Ottanta anni fa Drieu La Rochelle pubblicava con Gallimard Lo strano viaggio (Drole de voyage), tradotto in Italia da Alfredo Cattabiani nel 1971 e riproposto di recente dall’editore Passigli. Così Moreno Marchi presenta il romanzo nel suo Drieu La Rochelle. Una bibliovita (Settimo Sigillo): «Ecco di nuovo Gille, ancora senza la s finale, Gambier, affascinante personaggio che nel corso di una vacanza presso alcuni amici conosce Béatrix, giovane ricca inglese della quale si infatua. La ragazza lo contraccambia e i genitori si dimostrano favorevoli ad un eventuale matrimonio tra i due. Intanto la famiglia si trasferisce presso la propria residenza invernale spagnola, a Grenada, dove Gille, animato dai migliori propositi, la raggiunge. Una volta lì però, preda dell’indecisione egli fugge e ritorna a Parigi, riprendendo la sua vita di cinico, nonchalant donnaiolo. Ma alla fin fine anche l’adulterio con i suoi conseguenti sotterfugi e sensi di gelosia, lo disgusta, non gli rivela che l’ennesimo aspetto di una società senza più valori né credenze, ormai inerme preda della decadenza».
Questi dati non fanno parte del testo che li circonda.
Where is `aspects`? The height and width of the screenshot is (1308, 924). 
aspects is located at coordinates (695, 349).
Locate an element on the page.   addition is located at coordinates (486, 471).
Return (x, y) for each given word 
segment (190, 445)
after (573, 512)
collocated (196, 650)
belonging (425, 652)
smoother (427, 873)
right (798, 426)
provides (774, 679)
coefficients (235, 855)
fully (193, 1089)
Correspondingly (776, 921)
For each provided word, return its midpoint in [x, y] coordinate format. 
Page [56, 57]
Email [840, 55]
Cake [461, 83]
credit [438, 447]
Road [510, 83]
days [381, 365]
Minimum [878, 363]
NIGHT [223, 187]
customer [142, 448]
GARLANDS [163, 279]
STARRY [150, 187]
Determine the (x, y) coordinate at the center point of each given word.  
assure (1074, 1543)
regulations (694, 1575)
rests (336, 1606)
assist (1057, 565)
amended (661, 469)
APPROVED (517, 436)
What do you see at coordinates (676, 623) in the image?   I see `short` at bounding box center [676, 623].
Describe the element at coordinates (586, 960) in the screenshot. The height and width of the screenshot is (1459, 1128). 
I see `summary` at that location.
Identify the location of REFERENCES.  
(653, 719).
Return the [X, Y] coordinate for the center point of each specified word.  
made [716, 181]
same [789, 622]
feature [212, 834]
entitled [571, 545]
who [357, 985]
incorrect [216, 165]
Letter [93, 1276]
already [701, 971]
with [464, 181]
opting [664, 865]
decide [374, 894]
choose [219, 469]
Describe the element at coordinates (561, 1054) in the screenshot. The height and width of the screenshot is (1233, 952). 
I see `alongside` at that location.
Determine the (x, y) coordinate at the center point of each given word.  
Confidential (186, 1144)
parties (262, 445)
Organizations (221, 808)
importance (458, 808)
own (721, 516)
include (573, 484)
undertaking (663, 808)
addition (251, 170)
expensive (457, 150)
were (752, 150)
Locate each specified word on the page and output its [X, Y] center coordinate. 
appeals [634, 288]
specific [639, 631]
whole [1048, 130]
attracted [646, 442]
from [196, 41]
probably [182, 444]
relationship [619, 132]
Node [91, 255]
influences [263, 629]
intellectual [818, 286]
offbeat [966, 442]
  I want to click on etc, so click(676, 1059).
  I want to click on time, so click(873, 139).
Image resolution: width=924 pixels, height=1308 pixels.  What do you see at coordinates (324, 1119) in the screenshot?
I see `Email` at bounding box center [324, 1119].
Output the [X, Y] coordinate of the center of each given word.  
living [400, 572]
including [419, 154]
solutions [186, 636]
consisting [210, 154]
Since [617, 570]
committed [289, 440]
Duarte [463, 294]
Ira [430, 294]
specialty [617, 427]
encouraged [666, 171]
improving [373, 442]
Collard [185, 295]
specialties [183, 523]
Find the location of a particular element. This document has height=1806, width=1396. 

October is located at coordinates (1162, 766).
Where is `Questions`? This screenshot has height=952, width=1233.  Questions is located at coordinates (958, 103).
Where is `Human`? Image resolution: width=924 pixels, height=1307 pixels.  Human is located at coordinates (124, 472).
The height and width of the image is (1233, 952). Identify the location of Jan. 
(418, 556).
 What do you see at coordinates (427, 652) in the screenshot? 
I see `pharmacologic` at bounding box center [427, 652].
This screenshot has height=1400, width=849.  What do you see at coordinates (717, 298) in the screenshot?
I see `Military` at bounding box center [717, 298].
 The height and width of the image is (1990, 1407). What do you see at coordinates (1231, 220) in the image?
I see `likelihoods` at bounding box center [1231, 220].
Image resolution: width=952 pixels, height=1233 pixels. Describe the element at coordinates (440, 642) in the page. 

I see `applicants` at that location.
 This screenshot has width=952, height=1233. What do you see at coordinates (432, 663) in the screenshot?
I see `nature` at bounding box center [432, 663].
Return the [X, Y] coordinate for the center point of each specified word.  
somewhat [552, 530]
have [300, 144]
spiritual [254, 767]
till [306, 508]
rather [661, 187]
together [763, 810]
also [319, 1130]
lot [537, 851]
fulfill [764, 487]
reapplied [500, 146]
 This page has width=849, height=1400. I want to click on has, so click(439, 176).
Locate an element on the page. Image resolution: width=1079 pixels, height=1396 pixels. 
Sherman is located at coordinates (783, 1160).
Il romanzo riprende i temi di Fuoco fatuo (1931), romanzo ispirato alla tragica fine dello scrittore Jacques Rigaut ma anche affresco di un’epoca tormentata di cui Drieu La Rochelle fu interprete e cantore. Lo strano viaggio è breve e conciso, “viaggio dell’indecisione e dello spaesamento” in un mondo che “decomponendosi decompone”. «Un viaggio – scrive ancora Marchi – già ambiguo e misterioso nello stesso titolo: drole, ovvero? Divertente, spassoso? Oppure strano, oppure sfasato?». Un viaggio in ogni caso «che va senz’altro annoverato tra i più riusciti di Drieu La Rochelle». Il romanzo è dedicato a Victoria Ocampo, che così descrisse lo scrittore francese: «La bocca dalle labbra carnose, imbronciate, era infantile nel sorriso, il viso piuttosto rotondo; le mani lunghe e fini sembravano fatte per lasciar scivolare tra le dita la preziosa, sfuggente sabbia della vita e delle passioni, senza alcun tentativo per trattenerle».